The Google Maps Javascript API accepts GeoJSON as an overlay data layer. But that data layer needs to first be materialized from the collection of GeoJSON objects. The generator performs this function.

Slifemap UI

Arguably the easiest part is the frontend. This is an HTML wrapper to the Google Maps Javascript API that says “Hey Google, give me a map of this location with this data on top of it.”

Express and EJS are thrown in to simplify the serving and support basic rendering customizations, but the frontend is just a single page where Google is doing most of the heavy lifting.

WHAT’S NEXT?

Hopefully it doesn’t take three more years to make the next generation of improvements, because there’s already a backlog of ideas that I want to experiment with.

Event-Driven Architecture

As previously mentioned, I want the flow of data to be near real-time. Fetching almost 3,000 activities from Strava on every poll is computationally expensive, and the more runs I track, the more expensive it gets. Because of this, the data is currently refreshed every 12 hours (between 12-1 AM and PM).

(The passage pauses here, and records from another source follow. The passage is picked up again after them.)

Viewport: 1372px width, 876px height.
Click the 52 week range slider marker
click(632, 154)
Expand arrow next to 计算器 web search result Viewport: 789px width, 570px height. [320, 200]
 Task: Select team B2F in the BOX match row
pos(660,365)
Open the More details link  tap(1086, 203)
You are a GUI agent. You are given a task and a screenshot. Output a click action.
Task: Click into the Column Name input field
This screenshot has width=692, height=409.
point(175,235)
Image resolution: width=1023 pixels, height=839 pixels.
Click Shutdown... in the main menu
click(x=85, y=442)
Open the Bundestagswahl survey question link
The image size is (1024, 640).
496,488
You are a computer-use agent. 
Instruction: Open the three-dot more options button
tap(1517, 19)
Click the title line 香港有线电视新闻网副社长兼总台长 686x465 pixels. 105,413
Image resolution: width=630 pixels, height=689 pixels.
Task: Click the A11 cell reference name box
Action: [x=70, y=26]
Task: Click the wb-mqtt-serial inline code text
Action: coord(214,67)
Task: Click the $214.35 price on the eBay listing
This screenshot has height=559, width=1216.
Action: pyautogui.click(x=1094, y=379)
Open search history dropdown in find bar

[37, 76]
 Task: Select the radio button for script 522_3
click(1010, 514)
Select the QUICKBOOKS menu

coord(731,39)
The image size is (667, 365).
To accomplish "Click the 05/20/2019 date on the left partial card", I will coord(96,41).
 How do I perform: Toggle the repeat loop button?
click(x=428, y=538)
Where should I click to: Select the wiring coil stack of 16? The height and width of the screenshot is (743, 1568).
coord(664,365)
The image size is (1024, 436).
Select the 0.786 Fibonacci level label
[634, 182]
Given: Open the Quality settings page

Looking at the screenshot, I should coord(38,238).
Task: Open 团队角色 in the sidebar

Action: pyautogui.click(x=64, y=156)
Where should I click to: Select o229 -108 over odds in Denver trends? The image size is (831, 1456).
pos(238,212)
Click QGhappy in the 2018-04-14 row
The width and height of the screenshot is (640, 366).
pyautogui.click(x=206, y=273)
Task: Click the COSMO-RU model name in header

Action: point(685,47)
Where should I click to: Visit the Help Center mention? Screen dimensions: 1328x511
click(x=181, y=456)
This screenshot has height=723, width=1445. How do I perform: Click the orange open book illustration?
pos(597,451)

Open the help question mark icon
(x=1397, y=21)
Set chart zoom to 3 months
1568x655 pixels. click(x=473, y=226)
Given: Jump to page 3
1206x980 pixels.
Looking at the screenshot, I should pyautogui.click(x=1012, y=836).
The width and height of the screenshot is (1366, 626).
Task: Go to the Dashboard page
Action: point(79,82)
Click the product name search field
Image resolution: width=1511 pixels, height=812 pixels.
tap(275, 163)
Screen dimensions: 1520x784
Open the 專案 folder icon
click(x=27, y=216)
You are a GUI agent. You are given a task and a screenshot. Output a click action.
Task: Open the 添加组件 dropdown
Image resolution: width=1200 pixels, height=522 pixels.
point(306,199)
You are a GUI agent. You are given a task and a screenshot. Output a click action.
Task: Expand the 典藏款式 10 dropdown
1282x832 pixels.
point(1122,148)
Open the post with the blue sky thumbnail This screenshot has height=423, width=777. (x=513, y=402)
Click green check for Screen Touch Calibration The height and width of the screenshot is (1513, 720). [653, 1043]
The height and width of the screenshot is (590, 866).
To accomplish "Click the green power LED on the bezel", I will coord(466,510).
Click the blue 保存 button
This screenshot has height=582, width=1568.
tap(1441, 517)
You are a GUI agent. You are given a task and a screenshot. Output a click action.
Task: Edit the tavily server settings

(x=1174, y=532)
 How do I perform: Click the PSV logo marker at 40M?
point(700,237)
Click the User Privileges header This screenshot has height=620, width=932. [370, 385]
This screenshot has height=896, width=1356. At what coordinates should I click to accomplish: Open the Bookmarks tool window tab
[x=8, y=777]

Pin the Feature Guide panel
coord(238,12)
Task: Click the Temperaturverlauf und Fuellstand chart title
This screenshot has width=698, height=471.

This could be optimized by incorporating the “after” parameter of the List Athlete Activities API call. It would make the load step more efficient; the request would be for new activities instead of all activities. Polling could then be done on a more frequent basis without making any other significant changes.

The better option is to switch from polling to using the Webhook Events API. This is a paradigm shift to an event-driven archiecture. It’s not trivial to implement, as the data emitted encompasses the CRD operations of the CRUD model (e.g. creation of a new activity, making a change to an existing activity, or deleting an activity). Polling is simply the R operation (reading the data).

For either option, the platform still needs to have the ability to perform an initial backload of historical data. Since the poll is currently for all activities, historical data is inherently addressed.

GeoJSON Segmentation

It would be interesting to segment the GeoJSON by dimension (for example, calendar year or locality) in order to render maps that visualize only those segments. Maybe I want to see a map of only my 2023 runs. Segmentation would enable this.

Enhanced Mapping

It would be even more interesting to enrich the map data and make the map interactive. For example, I’d like to click on a line and see the date of that run, as well as a link to the original Strava activity to see the details.

Additional Statistics

There’s quite a bit of other data available, such as the elevation gain, pace, time of day, etc. Map visualization is just one use case. While I’m mucking around in the data, there are questions that I could answer and incorporate into additional pages.

Building the Slifemap was a rewarding experience. It’s something that I literally use on a daily basis. I was bracing for it to take the entire winter to figure out, but it came together in about a month – not bad for needing to learn a few new things along the way.